建築探偵の写真帳 京都商工会議所玄関ホールの十二支
今喫茶コーナーになっている玄関ホールにモザイクタイルがあることは知っていたがデザインが奇抜なので後補であろうと見くびっていた。よく見るとモザイクと石張りの境目に手を加えた跡はなく床仕上げと同時にモザイクタイルが貼られたことが分かる。さらに絵柄は星座十二宮であろうと勝手に思い込んでいたがよく見ると十二支じゃないか。と2度びっくりした。
実際のデザインもしかるべき方だろうが、商工会議所の玄関ホールに十二支を配することを提案したのは建築家の富家宏泰だったかも知れない。ここにこれがあることの意味があるはずだし、それは建築全体に関わるものであろうから、提案できるのは建築家しかいないではないか。
まんなかの丸いのは太陽だろう(写真右)。8本の光条は八卦を示すのかもしれない。四神相応とうたわれた平安京を連想させる。十二支とは方位に従った正しい空間構成と豊かでおだやかな時間の巡行を意味する。このモザイクにもそうした願いがこめられているように見える。

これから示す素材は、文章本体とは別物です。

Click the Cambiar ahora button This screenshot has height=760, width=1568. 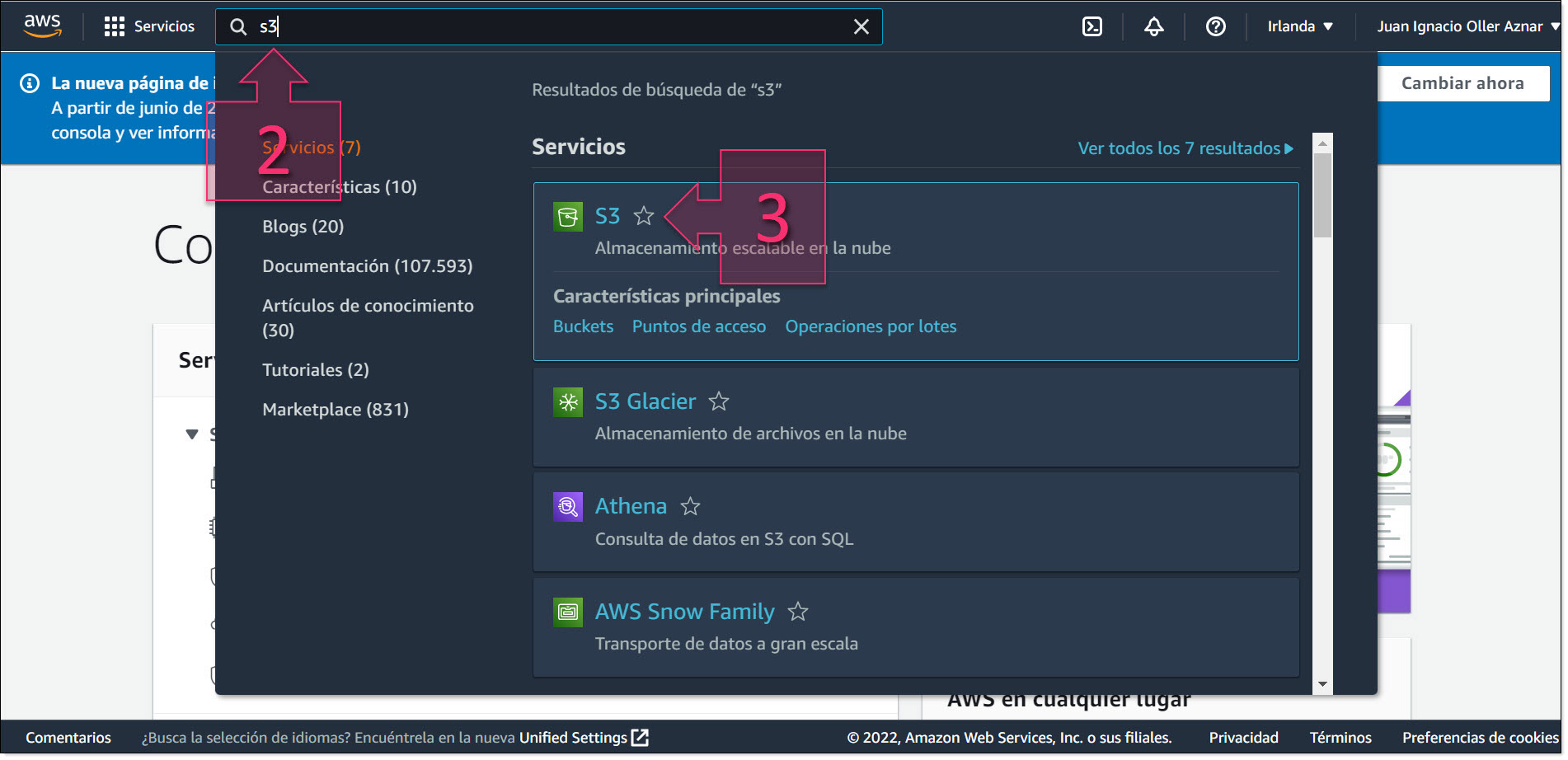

そう思って改めて見渡してみると、風変わりな天井照明も宇宙の星々をイメージしているように見える。床が古代の宇宙観で天井が現代のそれであるわけだ。歴史と未来との出合いこそこのホールのテーマなのではないか。
床はトラバーチンのような大理石だ。目地にも同じ石の破片を混ぜて研ぎ出しているように見える。丁寧な仕事ぶりだ。